ガチャ542回目:矜持の種類

 俺たちの意識は第三層のあちこちに散らばっていたが、その身体はエンキによって運ばれ続けていた。そしてしばらく『鷹の目』を飛ばしていると、各々が優雅に飛ぶプライドコンドルとエンカウントしたが、そばを通っても誰も気付かれることはなかった。

 おかげで、安全に探索をすることができていた。


「今の所それらしい影は見えないが、例の特殊レアを見たことあるのはエスだけなんだよな? 実際そいつは、どんな見た目の奴だったんだ? エスしか知らないのにそれを見たって断言できるってことは、見た目からして別物だったんだろ?」

「ああ。簡単に言えば色が鮮やかだったんだ。プライドコンドルは地味なブラウンとグレーの組み合わせだったけど、例の奴は赤と青の配色でね」

「随分とまあ、目立つ色合いで。そりゃ見間違いなんてあり得ないわな」


 マップに目を向けるが、そこには俺たちを示す青点と他の冒険者を示す白点。そして通常モンスターを示す赤点の3色しかなかった。

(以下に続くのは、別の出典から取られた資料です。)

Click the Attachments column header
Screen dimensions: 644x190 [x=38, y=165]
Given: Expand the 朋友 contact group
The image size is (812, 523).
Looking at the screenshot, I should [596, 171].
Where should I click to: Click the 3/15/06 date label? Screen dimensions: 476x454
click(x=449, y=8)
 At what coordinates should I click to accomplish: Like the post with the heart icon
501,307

 例のレアに関してはここに出ないのは仕方がないとしても、『鷹の目』もマップに映らないとはな。マップとは完全に別スキルだから、共有されないのは仕方が無いのかもしれないが、おかげで誰がどこにいるのかとかは分からなかった。なので見える景色とモンスターの数を報告してもらったり、片目を開けてマップと見比べたりして各々で判断してもらうしかなかった。

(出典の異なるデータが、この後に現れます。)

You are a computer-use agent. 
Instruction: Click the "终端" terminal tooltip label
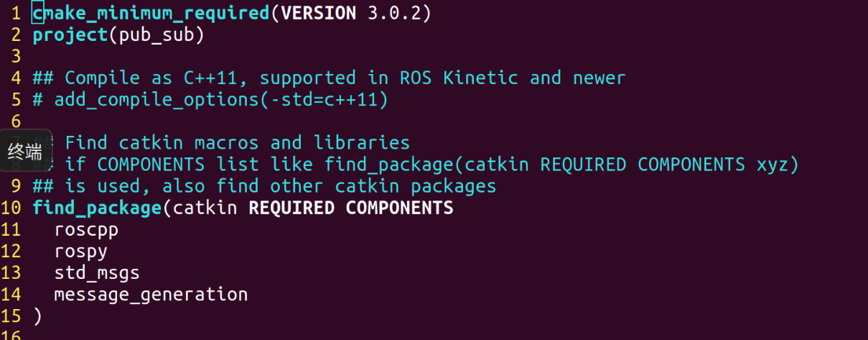[25, 151]
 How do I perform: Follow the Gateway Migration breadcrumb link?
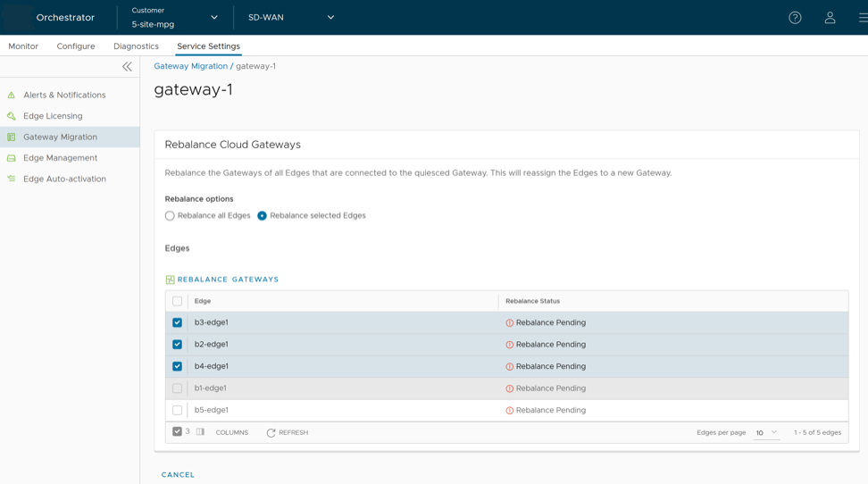(190, 66)
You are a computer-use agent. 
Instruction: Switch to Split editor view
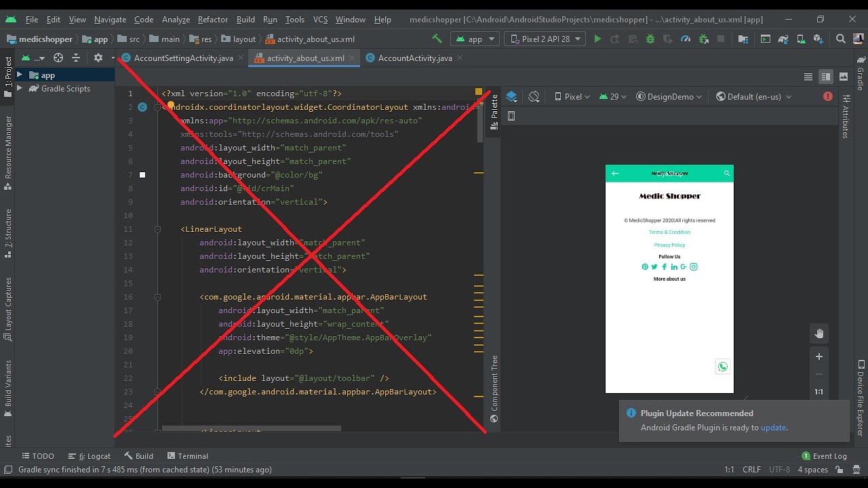pyautogui.click(x=825, y=77)
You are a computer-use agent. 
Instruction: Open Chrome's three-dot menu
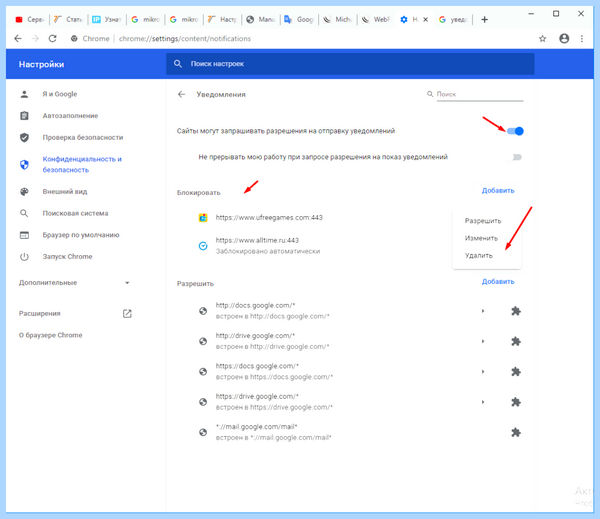coord(582,39)
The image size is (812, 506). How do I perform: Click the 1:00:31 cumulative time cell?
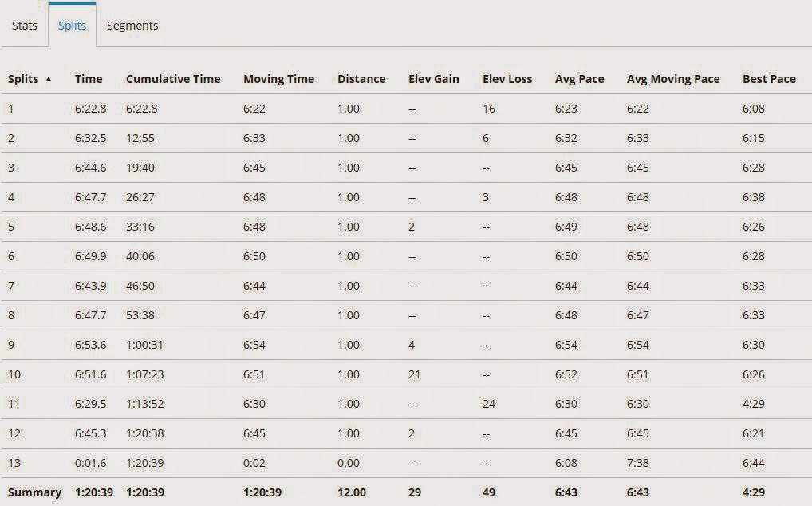pyautogui.click(x=144, y=345)
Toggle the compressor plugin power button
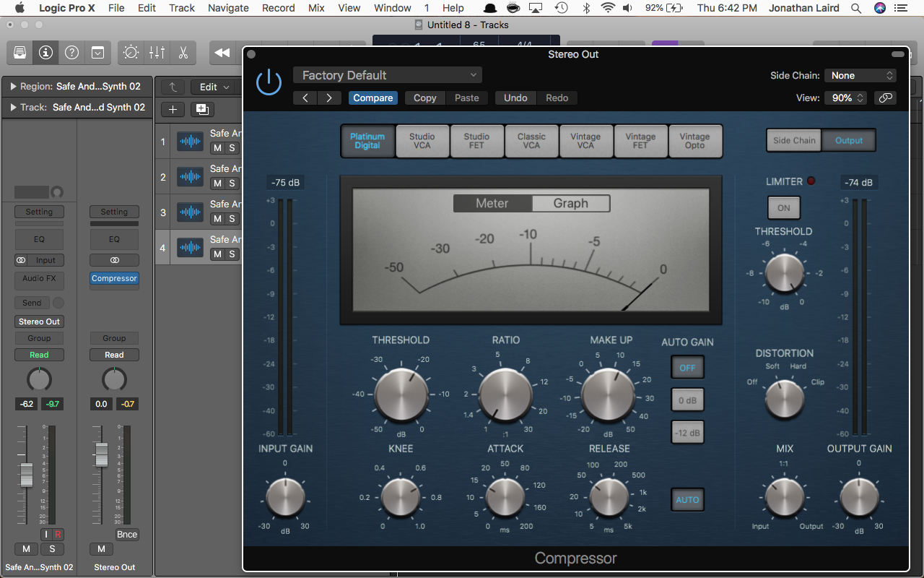Image resolution: width=924 pixels, height=578 pixels. point(269,82)
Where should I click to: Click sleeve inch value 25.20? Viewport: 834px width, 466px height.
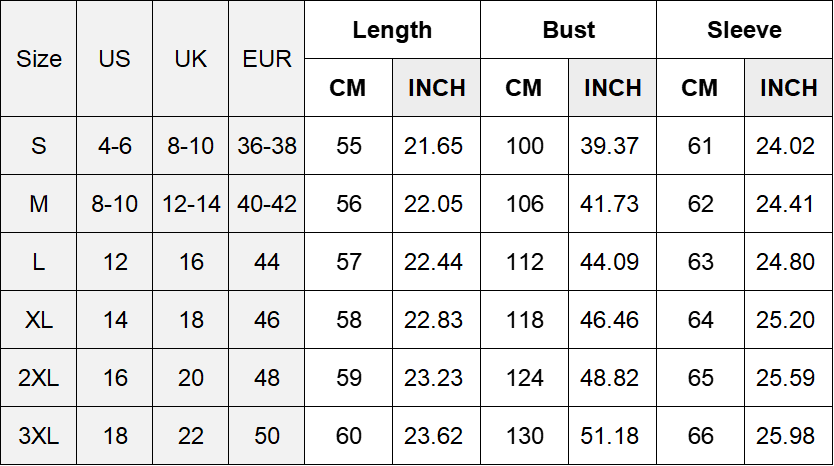pyautogui.click(x=788, y=320)
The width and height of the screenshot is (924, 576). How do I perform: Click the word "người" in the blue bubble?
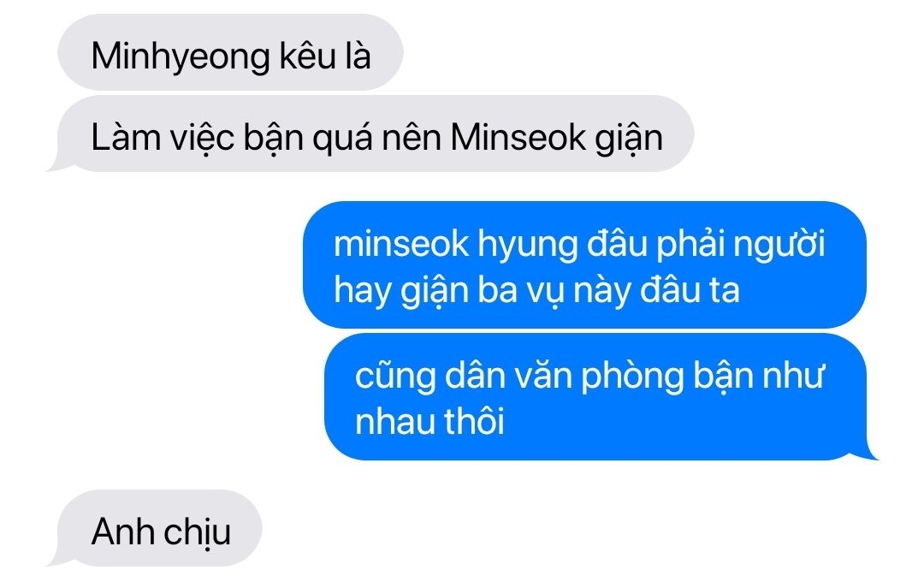[779, 246]
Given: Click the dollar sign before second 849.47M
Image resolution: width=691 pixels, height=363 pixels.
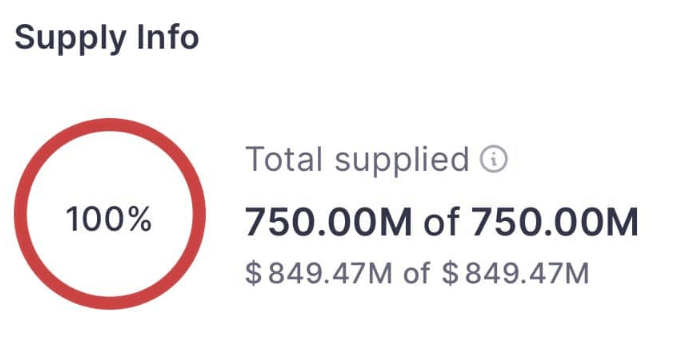Looking at the screenshot, I should [450, 273].
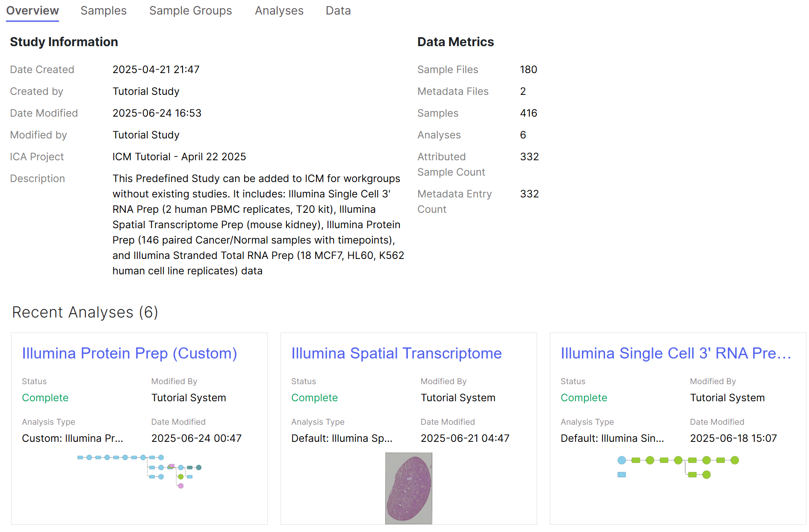The width and height of the screenshot is (809, 532).
Task: Open the Samples tab
Action: 103,11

 けどこの2視点の併用は脳に負担が掛かるもので、『並列思考』を持ってる俺は慣れたもんだけど、初めて自分の意思で動かせる他のメンバーは四苦八苦していた。俺も最初の頃は立ちくらみ起こしたりと大変だったっけ。


「ご主人様。西方面、ダンジョン壁に到達しましたが発見できませんでした」

『ポポ!』


 そして真っ先にマップ端に到着したのはアイラとエンリルだった。流石にこの2人は練度が違うか。


「ではエンリル様、お互いの間を塗り潰しましょうか」

『ポポ!』


 アイラは俺の顔とエンリルの雰囲気を見て、彼の言葉を理解したんだろう。相変わらずの理解力だな。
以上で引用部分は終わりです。